In the records below, find each line with "arrow" and copy it.

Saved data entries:
++++++++++
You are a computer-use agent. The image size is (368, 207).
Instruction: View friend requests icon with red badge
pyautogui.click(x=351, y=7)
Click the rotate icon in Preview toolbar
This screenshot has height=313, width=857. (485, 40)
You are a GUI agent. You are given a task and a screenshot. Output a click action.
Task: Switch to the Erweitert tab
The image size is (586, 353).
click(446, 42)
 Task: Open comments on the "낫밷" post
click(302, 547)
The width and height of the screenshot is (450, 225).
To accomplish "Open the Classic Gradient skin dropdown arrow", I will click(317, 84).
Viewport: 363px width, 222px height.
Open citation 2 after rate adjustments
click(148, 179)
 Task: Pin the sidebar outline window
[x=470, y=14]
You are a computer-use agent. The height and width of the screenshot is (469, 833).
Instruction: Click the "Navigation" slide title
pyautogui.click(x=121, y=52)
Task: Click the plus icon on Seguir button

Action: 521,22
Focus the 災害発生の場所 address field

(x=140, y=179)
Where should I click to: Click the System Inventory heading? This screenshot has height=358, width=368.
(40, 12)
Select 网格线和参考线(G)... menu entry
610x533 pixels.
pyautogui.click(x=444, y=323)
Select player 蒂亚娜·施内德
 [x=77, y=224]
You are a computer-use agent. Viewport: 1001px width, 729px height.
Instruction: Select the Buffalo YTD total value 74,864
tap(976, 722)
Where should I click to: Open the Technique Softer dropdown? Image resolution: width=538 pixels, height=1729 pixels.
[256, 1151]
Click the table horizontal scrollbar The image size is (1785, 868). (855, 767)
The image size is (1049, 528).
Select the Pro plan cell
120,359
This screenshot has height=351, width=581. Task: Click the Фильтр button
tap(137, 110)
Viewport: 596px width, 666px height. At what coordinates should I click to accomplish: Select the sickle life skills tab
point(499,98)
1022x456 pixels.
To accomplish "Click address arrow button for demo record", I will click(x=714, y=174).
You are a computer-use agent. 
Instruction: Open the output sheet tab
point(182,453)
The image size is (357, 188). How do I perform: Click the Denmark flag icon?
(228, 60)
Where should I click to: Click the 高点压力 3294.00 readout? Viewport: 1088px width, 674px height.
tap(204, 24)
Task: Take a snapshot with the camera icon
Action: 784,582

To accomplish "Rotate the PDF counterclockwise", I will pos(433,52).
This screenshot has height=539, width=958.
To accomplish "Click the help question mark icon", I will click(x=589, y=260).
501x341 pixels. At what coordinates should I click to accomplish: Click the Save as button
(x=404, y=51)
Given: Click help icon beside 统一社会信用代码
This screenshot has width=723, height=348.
++++++++++
Task output:
To accomplish "Open the Classic Gradient skin dropdown arrow", I will click(317, 84).
To accomplish "Click address arrow button for demo record", I will click(x=714, y=174).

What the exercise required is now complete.